Ana Lily Amirpour, Sheila Wand, Arash Marandi à Deauville : “C’est un conte de fée iranien”

 

Sheila Vand et Arash Marandi, à Deauville.
Sheila Vand et Arash Marandi, à Deauville.

Entretien avec Ana Lily Amirpour, la réalisatrice de “A Girl walks home alone at night”, ainsi que les deux comédiens, Sheila Vand et Arash Marandi. Ce premier long-métrage était le premier film de la compétition présenté à la 40e édition du festival du film américain de Deauville, samedi.

 

 

Votre film a-t-il vocation à montrer l’Iran d’aujourd’hui?

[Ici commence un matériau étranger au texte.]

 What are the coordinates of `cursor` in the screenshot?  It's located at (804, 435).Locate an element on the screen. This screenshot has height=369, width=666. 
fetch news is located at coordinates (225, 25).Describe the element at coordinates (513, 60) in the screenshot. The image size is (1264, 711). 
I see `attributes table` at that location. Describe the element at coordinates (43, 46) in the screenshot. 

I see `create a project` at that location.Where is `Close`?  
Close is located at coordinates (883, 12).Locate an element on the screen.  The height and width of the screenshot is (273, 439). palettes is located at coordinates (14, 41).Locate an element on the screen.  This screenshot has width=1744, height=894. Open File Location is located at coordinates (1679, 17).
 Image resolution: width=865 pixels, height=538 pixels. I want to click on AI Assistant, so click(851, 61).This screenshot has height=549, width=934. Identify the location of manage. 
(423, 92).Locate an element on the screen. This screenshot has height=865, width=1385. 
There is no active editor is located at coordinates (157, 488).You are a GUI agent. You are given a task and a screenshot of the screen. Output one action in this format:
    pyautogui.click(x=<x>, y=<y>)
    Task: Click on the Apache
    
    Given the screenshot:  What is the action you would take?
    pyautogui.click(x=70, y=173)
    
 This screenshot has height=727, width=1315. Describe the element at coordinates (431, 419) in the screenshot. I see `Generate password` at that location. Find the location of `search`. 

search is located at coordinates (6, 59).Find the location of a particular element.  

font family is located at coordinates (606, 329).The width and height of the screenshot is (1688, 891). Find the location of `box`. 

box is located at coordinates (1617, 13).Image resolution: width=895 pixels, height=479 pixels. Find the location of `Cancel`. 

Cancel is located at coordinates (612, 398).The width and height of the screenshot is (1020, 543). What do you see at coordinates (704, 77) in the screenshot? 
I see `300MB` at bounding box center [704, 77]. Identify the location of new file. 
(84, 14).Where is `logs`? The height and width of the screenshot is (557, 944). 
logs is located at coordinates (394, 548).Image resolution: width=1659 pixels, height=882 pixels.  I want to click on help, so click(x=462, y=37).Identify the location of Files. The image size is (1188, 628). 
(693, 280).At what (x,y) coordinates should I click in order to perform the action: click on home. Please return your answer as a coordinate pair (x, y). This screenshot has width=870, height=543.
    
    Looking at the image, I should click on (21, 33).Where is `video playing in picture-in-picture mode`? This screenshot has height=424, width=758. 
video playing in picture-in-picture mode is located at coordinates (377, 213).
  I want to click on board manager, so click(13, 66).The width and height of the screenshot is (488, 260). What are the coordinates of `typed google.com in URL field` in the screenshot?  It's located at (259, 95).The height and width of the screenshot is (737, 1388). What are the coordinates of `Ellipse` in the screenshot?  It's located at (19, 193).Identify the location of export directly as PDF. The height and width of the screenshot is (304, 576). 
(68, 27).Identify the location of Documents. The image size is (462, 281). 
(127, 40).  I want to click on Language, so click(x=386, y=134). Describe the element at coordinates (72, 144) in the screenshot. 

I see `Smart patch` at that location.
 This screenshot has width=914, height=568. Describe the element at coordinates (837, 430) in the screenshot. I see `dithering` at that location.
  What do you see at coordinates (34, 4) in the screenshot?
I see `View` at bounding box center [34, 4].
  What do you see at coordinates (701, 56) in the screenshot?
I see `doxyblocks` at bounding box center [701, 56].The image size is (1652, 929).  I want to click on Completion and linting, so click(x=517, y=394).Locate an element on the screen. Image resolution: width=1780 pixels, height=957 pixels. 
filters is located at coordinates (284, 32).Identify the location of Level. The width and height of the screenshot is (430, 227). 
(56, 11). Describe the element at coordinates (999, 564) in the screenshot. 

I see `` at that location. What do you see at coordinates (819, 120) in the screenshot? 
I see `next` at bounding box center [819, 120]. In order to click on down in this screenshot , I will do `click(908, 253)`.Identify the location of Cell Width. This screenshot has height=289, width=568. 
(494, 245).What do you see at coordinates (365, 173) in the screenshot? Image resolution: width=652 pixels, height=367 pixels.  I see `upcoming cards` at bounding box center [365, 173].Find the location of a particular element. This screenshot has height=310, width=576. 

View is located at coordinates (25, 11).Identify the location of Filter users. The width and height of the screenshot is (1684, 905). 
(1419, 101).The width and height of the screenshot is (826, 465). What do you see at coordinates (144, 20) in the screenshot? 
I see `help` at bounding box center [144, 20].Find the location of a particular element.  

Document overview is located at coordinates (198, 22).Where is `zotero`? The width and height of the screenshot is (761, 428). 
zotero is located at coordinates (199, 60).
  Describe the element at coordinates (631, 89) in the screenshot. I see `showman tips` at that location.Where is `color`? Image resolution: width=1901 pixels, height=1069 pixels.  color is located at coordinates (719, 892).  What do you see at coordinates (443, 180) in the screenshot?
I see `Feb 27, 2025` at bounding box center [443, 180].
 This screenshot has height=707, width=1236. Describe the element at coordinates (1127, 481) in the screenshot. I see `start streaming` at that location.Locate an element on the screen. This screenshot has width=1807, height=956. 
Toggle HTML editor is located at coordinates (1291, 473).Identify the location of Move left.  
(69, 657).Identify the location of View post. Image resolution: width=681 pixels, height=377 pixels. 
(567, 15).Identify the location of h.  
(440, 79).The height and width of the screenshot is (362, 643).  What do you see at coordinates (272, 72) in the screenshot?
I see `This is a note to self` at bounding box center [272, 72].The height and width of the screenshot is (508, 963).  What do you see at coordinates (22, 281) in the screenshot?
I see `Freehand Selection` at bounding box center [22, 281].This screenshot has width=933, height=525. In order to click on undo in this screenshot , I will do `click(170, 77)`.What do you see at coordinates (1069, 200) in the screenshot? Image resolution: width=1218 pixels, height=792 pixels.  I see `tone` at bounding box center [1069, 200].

Ana Lily Amirpour (ALA) : J’ai fait ce film pour que je puisse trouver mon âme soeur. Je me dis que quelqu’un va le voir et tomber amoureux de moi… C’est un conte de fées iranien. Je suis née en Angleterre, j’ai grandi et je vis aux Etats-Unis, mais je suis d’origine iranienne. C’est comme une soupe. C’est aussi un rêve. Un film n’a pas besoin d’être fidèle à quoi que ce soit, si ce n’est à son rêve. On peut voir beaucoup de choses étranges dans un rêve…

 

 

Le film dépeint un Iran inquiétant où la jeunesse passe son temps à se droguer, à se prostituer…

ALA : Je suis certaine que la drogue et la prostitution existent partout et pas seulement en Iran.

 

 

Vous multipliez les références au cinéma américain, pourquoi?

ALA : J’adore les films et j’adore aimer les films. Faire un film, c’est une grande opportunité de faire quelque chose que l’on aime obsessivement! Cela ne s’arrête pas au cinéma, je pense à la danse, à la musique, à James Dean, aux vampires, à la 57 T Bird…

 

 

Sheila Vand dans la salle du CID de Deauville.
Sheila Vand dans la salle du CID de Deauville.

 

Parlez-nous de votre goût pour la musique qui se reflète dans le film.

ALA : La musique, pour moi, c’est tout! C’est comme le vent dans les voiles. Toute la musique du film était dans le scénario. Sur le tournage, je jouais la musique sur le plateau en même temps que je filmais la scène. La musique c’est comme du bon sexe, c’est bon pour l’un et l’autre. La bande originale va être éditée et sortira en CD et même en vinyle en novembre!

 

 

Comment était l’ambiance sur le tournage pour vous Sheila et Vand?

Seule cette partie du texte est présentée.